Relações com Investidores

Os private bankers têm a missão de ajudar na mudança cultural do mercado

11/09/2014

Segundo a presidente da ANBIMA, Denise Pavarina, os private bankers são parceiros dos investidores e podem colaborar na tomada de risco consciente com base no perfil do cliente. "Eles têm a missão de ajudar na mudança cultural do mercado", afirmou na abertura do 5º Seminário ANBIMA de Private Banking, realizado no último dia 4, em São Paulo, que reuniu mais de 400 pessoas.

Ela citou os desafios do segmento como, por exemplo, o aumento da competitividade entre os players e a otimização de custos, mas afirmou que não só o private precisa de uma agenda efetiva; é necessário esforço de todo o mercado para contribuir para esta transformação cultural. Entre as iniciativas destacadas para reverter este cenário estão o aumento no acesso das empresas ao mercado de capitais e a expansão do número de investidores.

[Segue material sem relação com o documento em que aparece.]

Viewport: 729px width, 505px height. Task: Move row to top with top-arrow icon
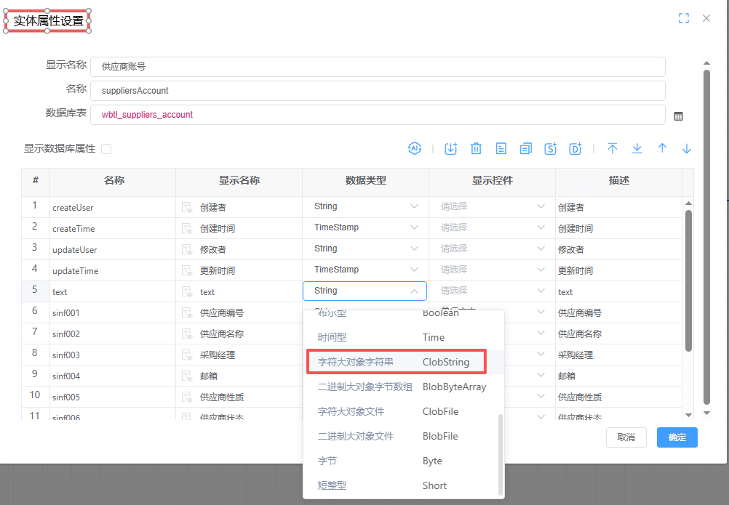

Leonardo Pereira, presidente da CVM, que também participou da abertura do evento, falou sobre a reforma da Instrução nº 409, que regula a indústria de fundos de investimento, e os pontos que devem beneficiar o segmento de private. A qualificação dos profissionais foi ressaltada por João Albino Winkelmann, presidente do Comitê de Private Banking. O segmento já superou a meta de 40% para o ano de 2014 alcançando atualmente 43% de seus profissionais com a certificação CFP (Certified Financial Planner), que estabelece padrão internacional de conduta ética e responsabilidade que deve ser seguido no planejamento financeiro pessoal.

Os números da indústria e as perspectivas foram o tema do primeiro painel. André Xavier, da Boston Consulting Group, apresentou estudo envolvendo mais de 143 instituições, sendo 10 brasileiras. Os dados mostraram crescimento da riqueza global de 14,6% em 2013. No Brasil, os ativos sob gestão passaram de 24% em 2012 para 9% em 2013. Rogério Pessoa, coordenador do Subcomitê de Base de Dados da ANBIMA, ressaltou pontos como a crescente evolução da previdência no portfólio dos investidores, a migração para produtos de menor risco e o aumento de profissionais qualificados no atendimento do segmento. Para Marcelo Carvalho, presidente do Comitê de Acompanhamento Macroeconômico, é importante reforçar a cultura de longo prazo e trabalhar com cenário de maior diversificação e sofisticação.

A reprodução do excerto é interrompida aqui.